DQ1
Descriptive statistics is the course of data analysis that helps in the description and summarization of data in an important manner, for instance through the usage of patterns do show data. It is simply data analysis that is not conclusively used. They are important in data presentation since they allow us to present data in a momentous way that allows for easier reading and understanding of data. Descriptive statistics allows us to describe data through graphs and statistics in an important and accurate way. Two statistics that are used in describing data are:
Measures of central tendency: these are methods of describing the mean position of a frequency division for a group of data. For instance in a students work score, the frequency distribution is basically the division and pattern of marks scored by the student ranging from the lowest to the highest score. This central position can be described using various statistics that include the mode, median, and the mean.
Measures of spread: it is a way of summarizing a set of data through describing how spread out the score pattern is. For instance, in 100 students, the mean score maybe 65 out of 100, but not all of the students will have attained the 65 marks. In contrast, their scores will spread out since some of the students would have higher scores than others students. This measure helps us to summarize the degree data spread for the scores. In order to describe this spread, we use various statistics such as quartiles, standard deviation, range, variance, and absolute deviation
For example, in my business of bakery, I normally get the number of different preferred types of cakes, and find the mode of the most preferred cake.
DQ 2
Inferential Statistics
These are statistics used to make inferential statements about a population. Inferential statistic is a technique that relies on the random variety of a sample from a population. It does not engross taking samples all the individuals of a population, but rather getting a representative sample that can be used in finding an interference of the population in general. The adoption and usage of inferential statistics is a keystone of research on population since it is tricky to review each individual in a given population. The researchers involved in inferential statistics use a sample representative of a population to uphold their basis and argument.

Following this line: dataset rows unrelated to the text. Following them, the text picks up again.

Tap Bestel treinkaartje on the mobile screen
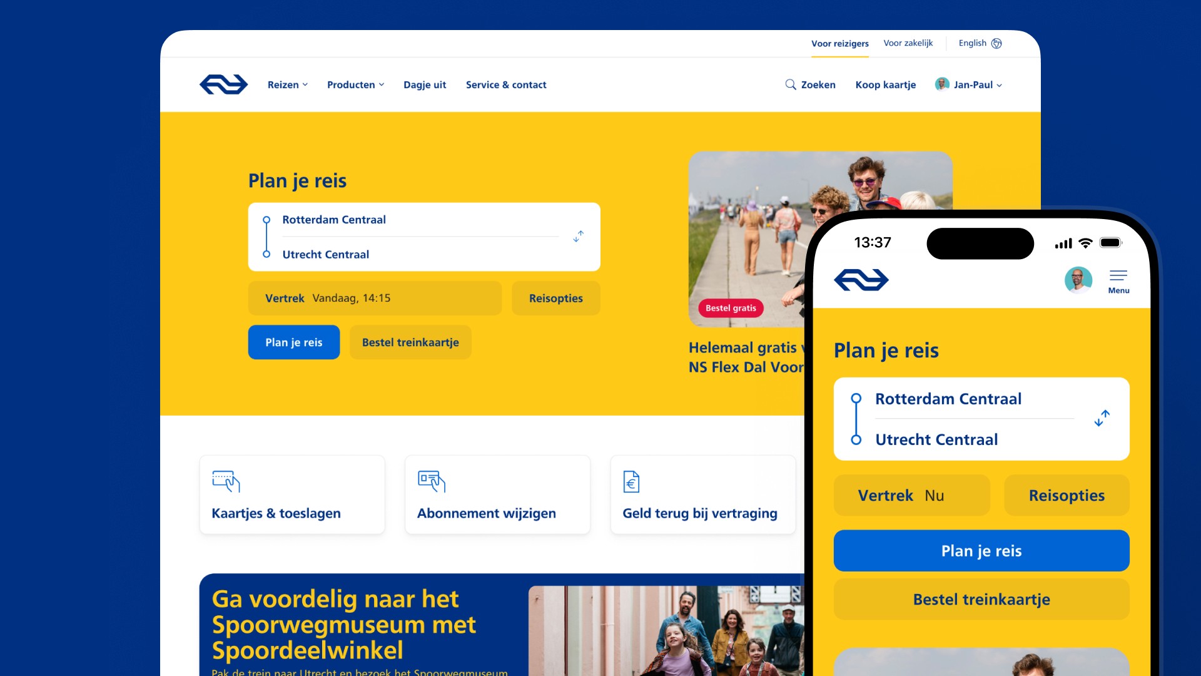The height and width of the screenshot is (676, 1201). [x=981, y=599]
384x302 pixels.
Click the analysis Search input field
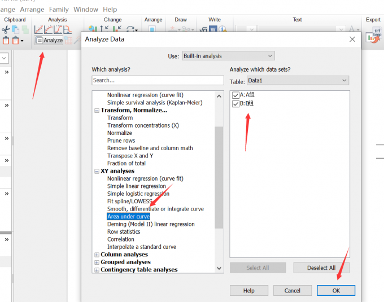(158, 81)
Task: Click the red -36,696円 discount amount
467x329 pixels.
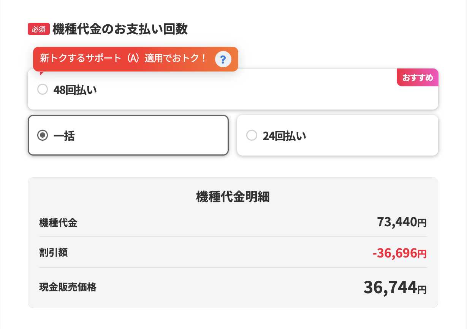Action: [399, 253]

The intention of inferential statistics is to exhibit that an experiential difference is real and is not a coincidence of the sample population. This is achieved by creating a differing hypothesis and trying to see if it can be proved. In order for the inferential statistics to thrive, the population size should be superior, since the minor it is, the higher the risk error in sampling the representative of a population. The inferential statistics may also use the methods of parameter measurement and testing of arithmetic hypotheses. In my business of bakery, I would use inferential statistic when I want to find the sample age of my customers who prefer cakes to pie. My sample would present only a small percentage of my customer who prefers cakes to pie, thus this statistics would guide me estimate the number of my customers who loves cake to pie. The inferential statistic will direct me to produce more cakes than pies since my common customers are young adults below the age of 25.